A major volcanic eruption has rocked Deception Island in Antarctica 3,980 years ago, and not 8,300, as previously thought, according to an international study published in Scientific reports, which was attended by researchers from the Institute of Earth Sciences Jaume Almera. This event was the largest eruption of the southern continent during the Holocene (the last 11,700 years after the last great glaciation on Earth) and was comparable in volume to the Tambora volcano eruption in 1815. The eruption has formed the caldera of the volcano, one of the most active of the Antarctic, with more than 20 eruptions recorded over the past 200 years.
In the study, whose first author was Dermot Antoniades, from Laval University, Canada, participated researchers from the Universities of Barcelona (UB), Salamanca (USAL) and Cambridge and Leicester (UK) , CREAF, the Center for Research and Monitoring and Evaluation of the Sierra de Guadarrama National Park and the Center for Hydrographic Studies (CEDEX).

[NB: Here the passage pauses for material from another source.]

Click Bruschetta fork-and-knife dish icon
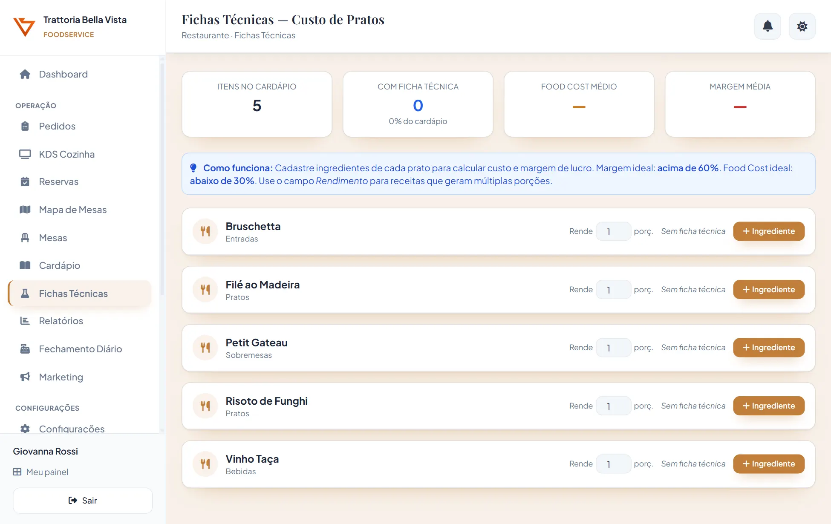The width and height of the screenshot is (831, 524). tap(205, 231)
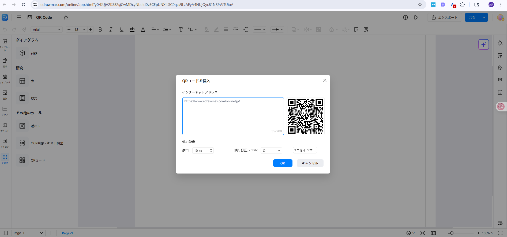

According to the age published in this new study, a type of caldera volcanic eruption collapse occurred 3980 years ago. The emptying of the magma chamber, the area of accumulation of magma that fueled the eruption, caused during this violent eruptive event a sudden pressure drop which in turn caused the collapse of the upper part of the volcano. As a result, a depression of 8 to 10 kilometers in diameter was formed, which today gives the island of Deception its particular shape horseshoe. The collapse of the caldera would have caused a large-scale seismic event whose trace was recorded in the sediment accumulated at the bottom of the lakes of Livingstone Island.
The lake sediment cores were recovered during the HOLOANTAR project's Antarctic campaigns, between 2012 and 2014. This field work was led and coordinated by Marc Oliva, then a researcher at the Institute of Geography and Cultural Heritage. the University of Lisboa and now researcher Ramon y Cajal at University of Barcelona (UB). Oliva is co-author of this study.
"The initial objective of the study was purely climatic because we wanted to reconstruct the climatic fluctuations of this region over the last 11,700 years using various indirect indicators found in lake sediments. from the Byers Peninsula, about 40 km north of Deception Island .. the presence of a different sediment layer in all lakes and the same age after a thick layer of tephra surprised us Said Sergi Pla, researcher at CREAF and co-author of the study.
"Subsequent geochemical and biological analyzes indicated that these sediments had a terrestrial origin and were deposited abruptly in the bottom of the lake.These results suggest the presence of a major earthquake that affected this whole area; on the track that we may not be facing a common earthquake, but caused by the collapse of the caldera of Deception Island volcano .. From there we pulled the wire, "said Santiago Giralt, researcher at ICTJA-CSIC and co-author of the study.
The exact date of the eruption was obtained using various geochemical, petrological and paleolimnological techniques applied to sediment cores from 4 lakes in the Byers Peninsula, located on Livingston Island.
These sedimentary records contained several direct and indirect evidence of the volcanic event on Deception Island. "The sedimentary records found show a common pattern: firstly the volcanic ash from the Deception Island eruption, covered with a near sediment layer. a meter thick composed of materials dragged from the shores of lakes to their bottom due to the great earthquake and finally, common lacustrine sediments, characterized by an alternation of clays and mosses, "explained Santiago Giralt.
One of the challenges of this study was to characterize the origin of the ash produced during the volcanic eruption. For this, the conditions of pressure and temperature of the magmas at the origin of this eruption were calculated using the ashes present in the sediment cores. "Using this methodology, we were able to estimate the depth of all the samples studied and determine whether they were part of the same magma and the same eruptive episode," said Antonio Álvarez Valero, a researcher at the University of Salamanca (USAL) and co-author of this study.
The study also estimates that the eruption had a volcanic explosion index (VI) around 6, making it probably the largest known Holocene eruption episode on the Antarctic continent.
"This colossal episode of collapse of the eruptive caldera ejected between 30 and 60 cubic kilometers of ash, of a volume comparable to that of the Tambora volcano in 1815, which is attributed to a cooling of the global temperature which led to a series of poor harvests Europe, known as "year without summer" says Adelina Geyer, researcher at ICTJA-CSIC and co-author of the study.
"It is very important to be able to date this type of eruptions that allow us to understand the climatic changes caused by volcanic eruptions, in this particular case at the southern high latitudes," adds the Geyer.
As suggested by this study, this eruption could have had significant climatic and ecological impacts in much of the southern region, although more studies and new data are needed to accurately characterize the actual effects on the climate. of this great eruptive event.